To compare shedding from infected and mock-infected cells, gradient ultracentrifugation was used to purify virion-sized material from the growth media of bovine epithelial (MDBK) cells 48 h after either infection with WSN or mock-infection. Purifications were performed with or without a prior haemadsorption / elution step (HAd), and protein standards were added after purification to allow comparison of samples with different total protein concentrations. Purified proteins were quantified by SINQ. (a) Total abundance of purified viral and host proteins, relative to the mean total protein abundance in the infected samples (mean and s.d. of three separate experiments, not including protein standards). (b – d) The abundance of individual proteins shed by infected and mock-infected cells, and detected in at least two of three separate experiments (mean and s.d. if N=3, mean and range if N=2; not including protein standards). Proteins not detected in one condition (infected or mock-infected) were assigned the lowest abundance of any protein detected in that condition. Panels show the abundance of proteins (b) purified without HAd, (c) purified with HAd, and (d) common to the mock-infected sample without HAd and to the infected sample with HAd.

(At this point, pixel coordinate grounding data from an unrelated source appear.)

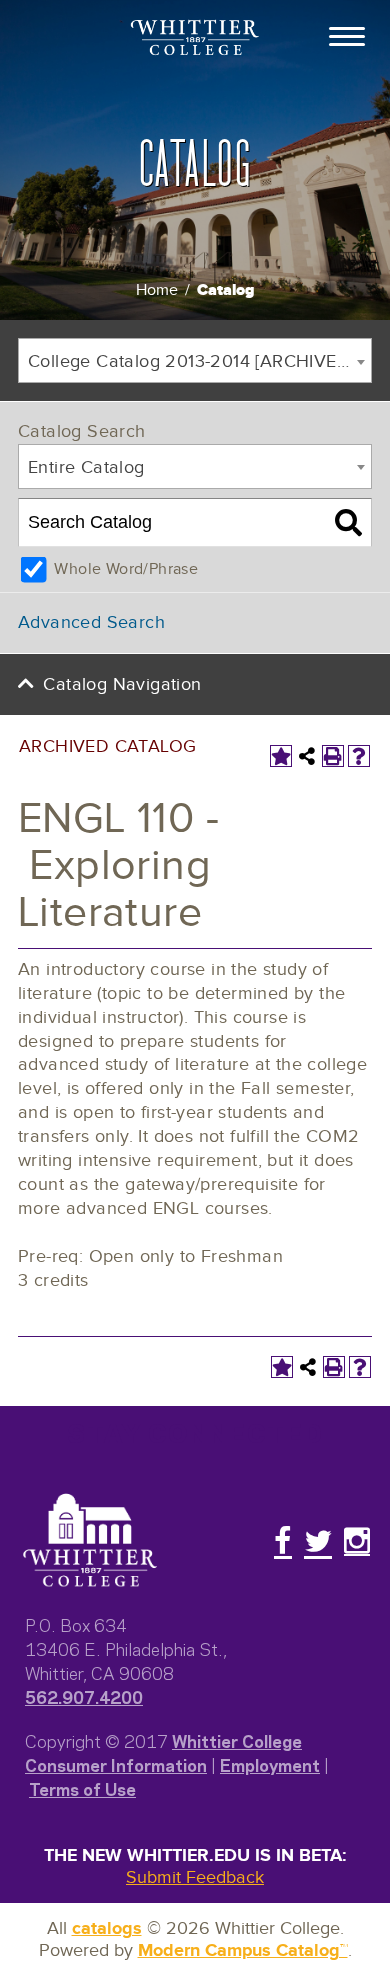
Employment (270, 1764)
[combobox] (195, 360)
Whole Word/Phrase (126, 569)
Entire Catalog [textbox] (86, 467)
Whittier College (237, 1740)
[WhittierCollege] (195, 39)
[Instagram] (357, 1541)
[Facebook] (283, 1541)
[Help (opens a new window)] (359, 756)
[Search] (348, 523)
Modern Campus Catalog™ (243, 1951)
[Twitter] (318, 1541)
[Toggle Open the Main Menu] (347, 35)
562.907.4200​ (84, 1696)
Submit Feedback (195, 1877)
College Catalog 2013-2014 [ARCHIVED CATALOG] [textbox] (199, 361)
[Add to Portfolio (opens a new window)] (281, 756)
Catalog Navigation (122, 684)
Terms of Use (82, 1788)
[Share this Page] (307, 756)
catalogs (107, 1929)
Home (157, 290)
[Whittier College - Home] (90, 1541)
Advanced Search (91, 622)
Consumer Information (116, 1764)
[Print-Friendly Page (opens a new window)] (333, 756)
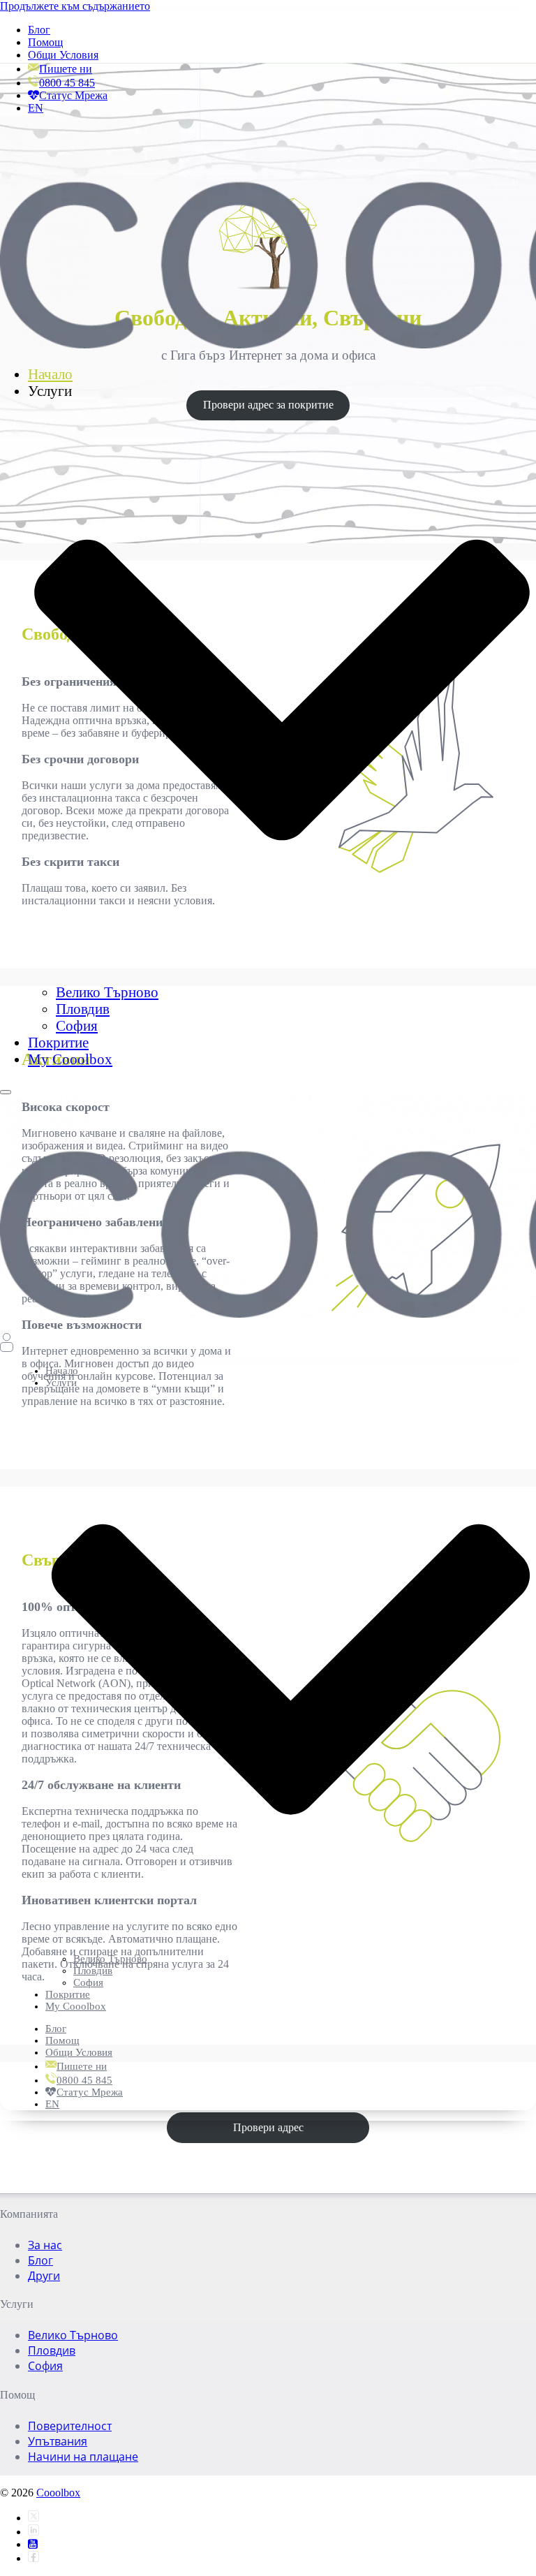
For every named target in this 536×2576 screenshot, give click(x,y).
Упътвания (57, 2441)
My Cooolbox (70, 1059)
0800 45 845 (67, 83)
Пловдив (83, 1009)
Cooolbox (58, 2492)
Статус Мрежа (73, 95)
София (77, 1025)
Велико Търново (107, 992)
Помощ (45, 42)
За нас (45, 2245)
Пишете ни (65, 69)
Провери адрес (268, 2127)
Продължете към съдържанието (75, 6)
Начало (50, 374)
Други (44, 2275)
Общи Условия (63, 55)
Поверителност (70, 2426)
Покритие (58, 1042)
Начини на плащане (83, 2456)
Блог (39, 30)
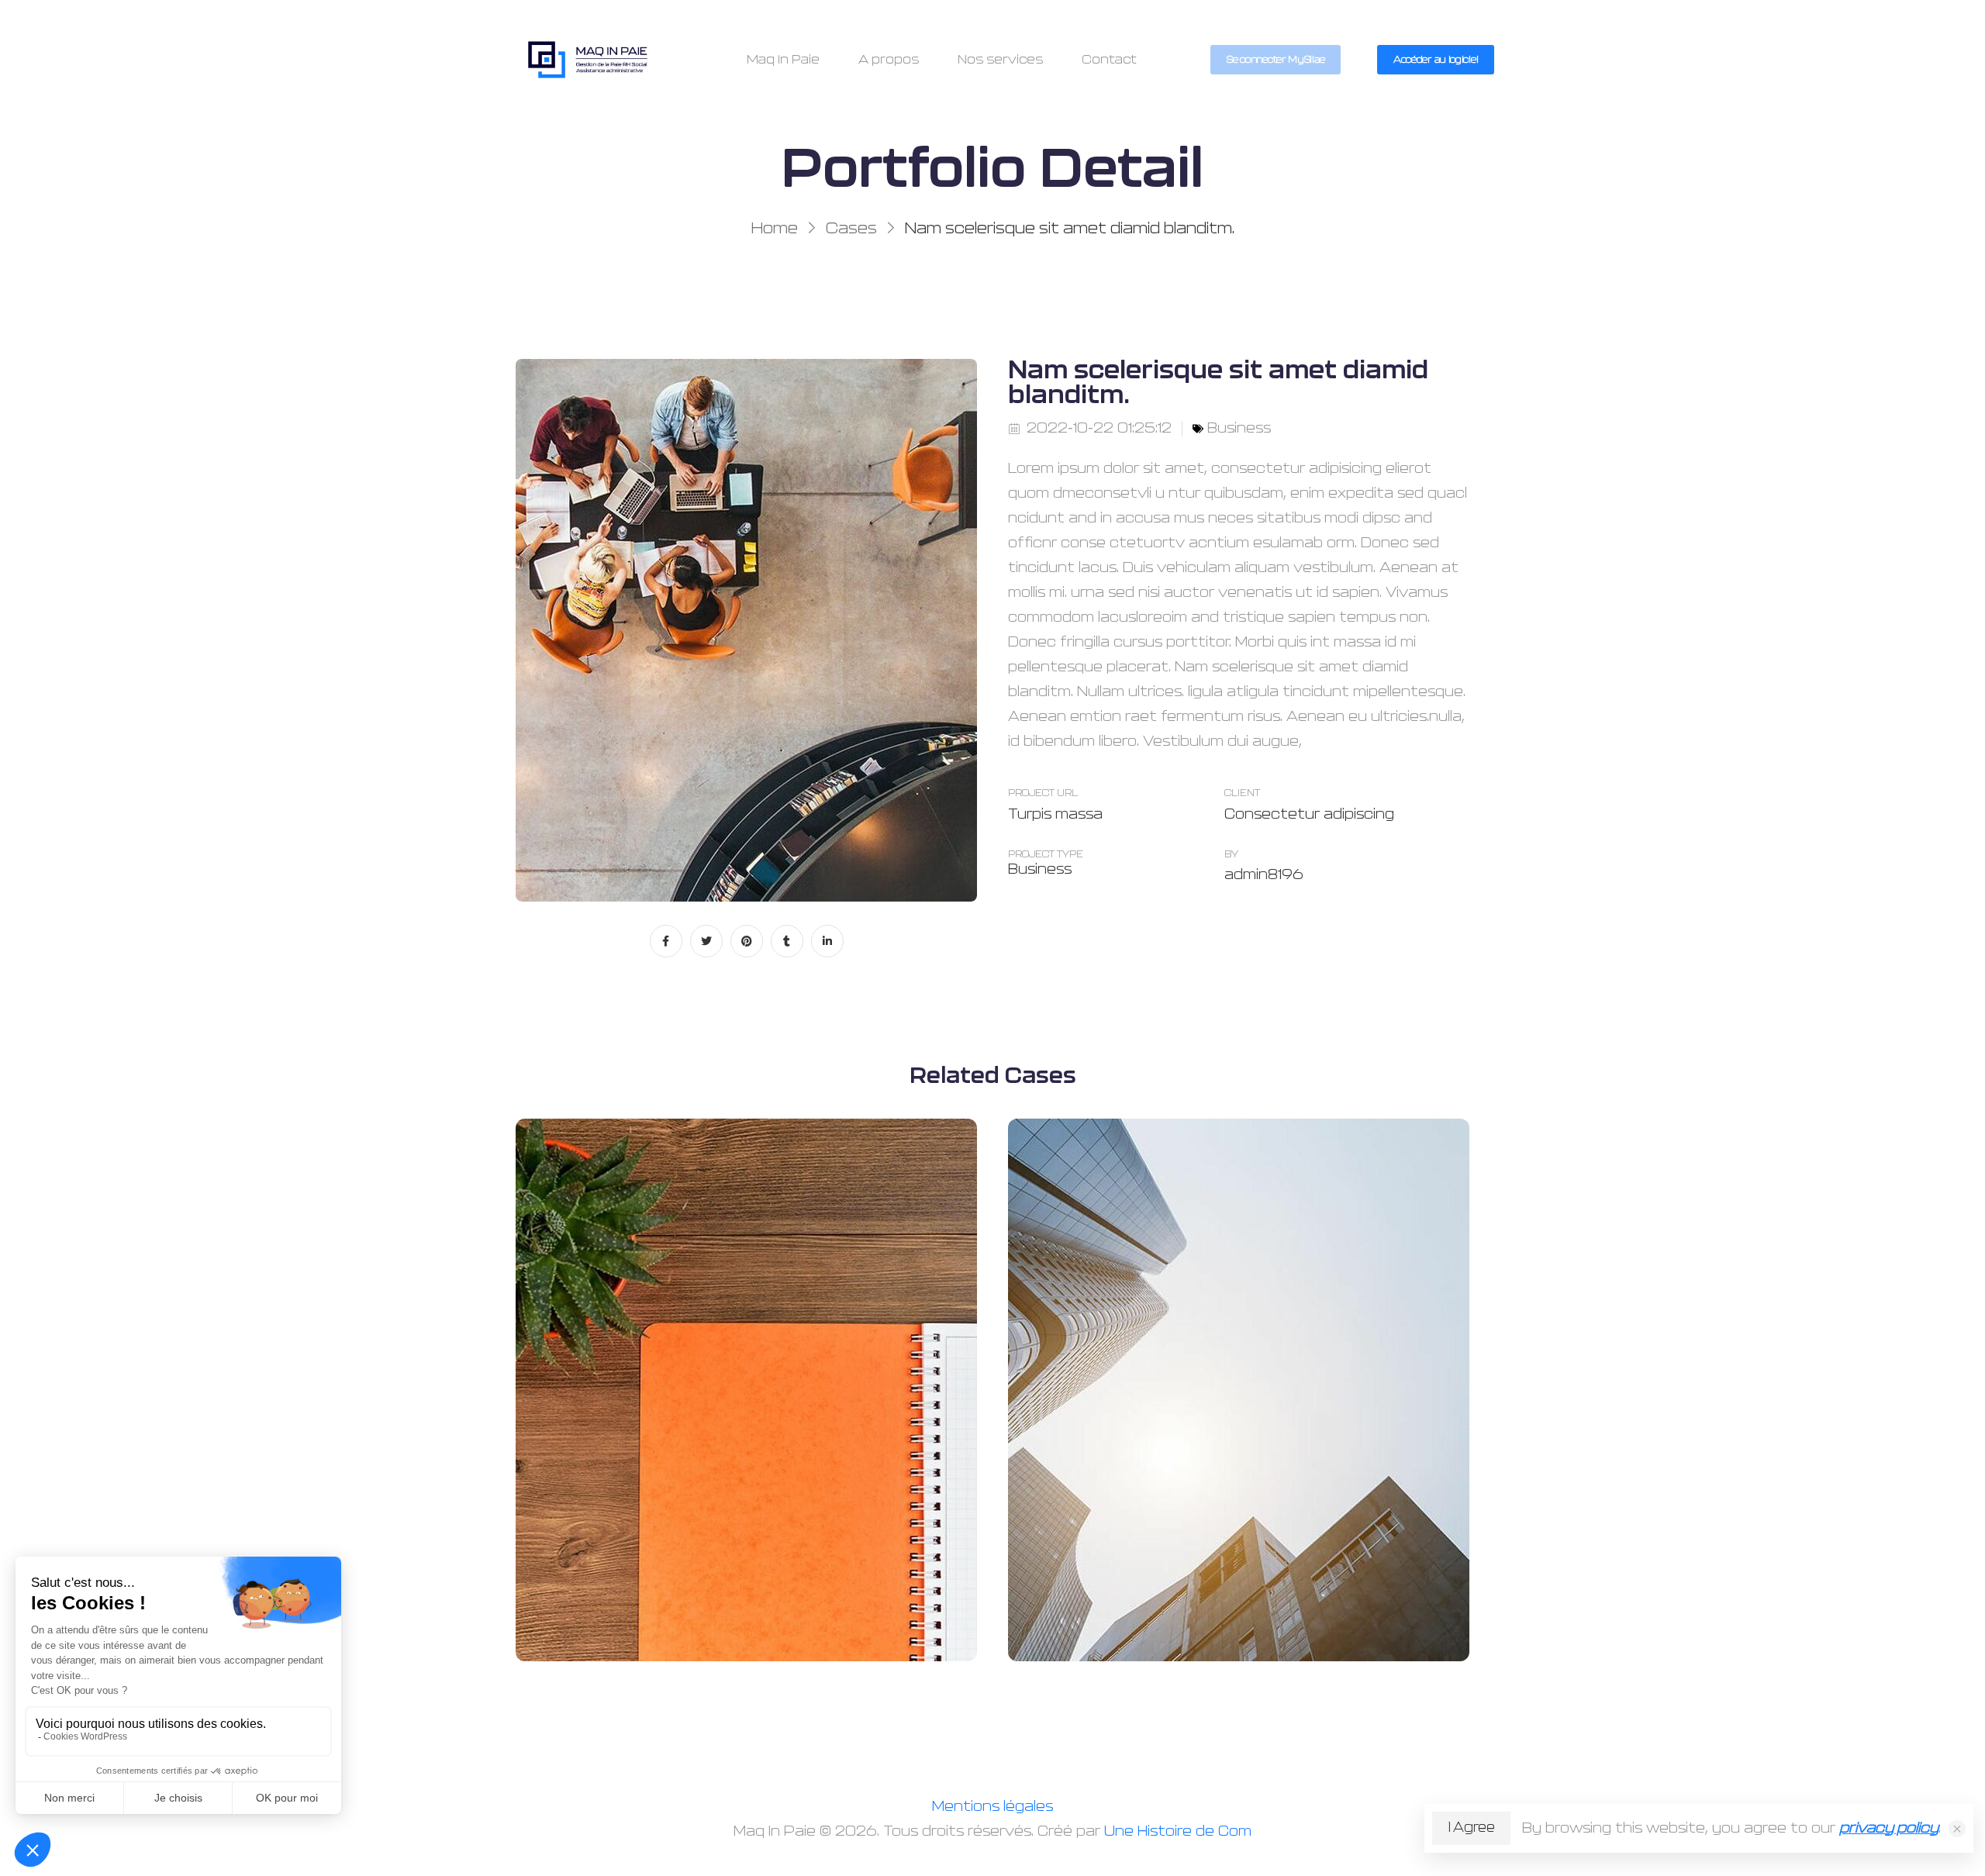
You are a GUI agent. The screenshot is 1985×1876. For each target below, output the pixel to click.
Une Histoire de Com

Figure 4. The architecture of an influenza virion

Proteins in virions produced by WSN-infected bovine epithelial (MDBK) cells, present at more than one tenth the abundance of the viral polymerase and found in material purified both with and without HAd in at least two separate experiments. (a) Schematic cross-section of an influenza virion, showing proteins whose localisation in the virion is known or can be inferred from other studies. Host proteins and membrane are brown and viral proteins are brightly coloured. (b) Host proteins, ranked by maximum copy number in virions (calculated as in Fig. 2) and linked to their Gene Ontology molecular function terms.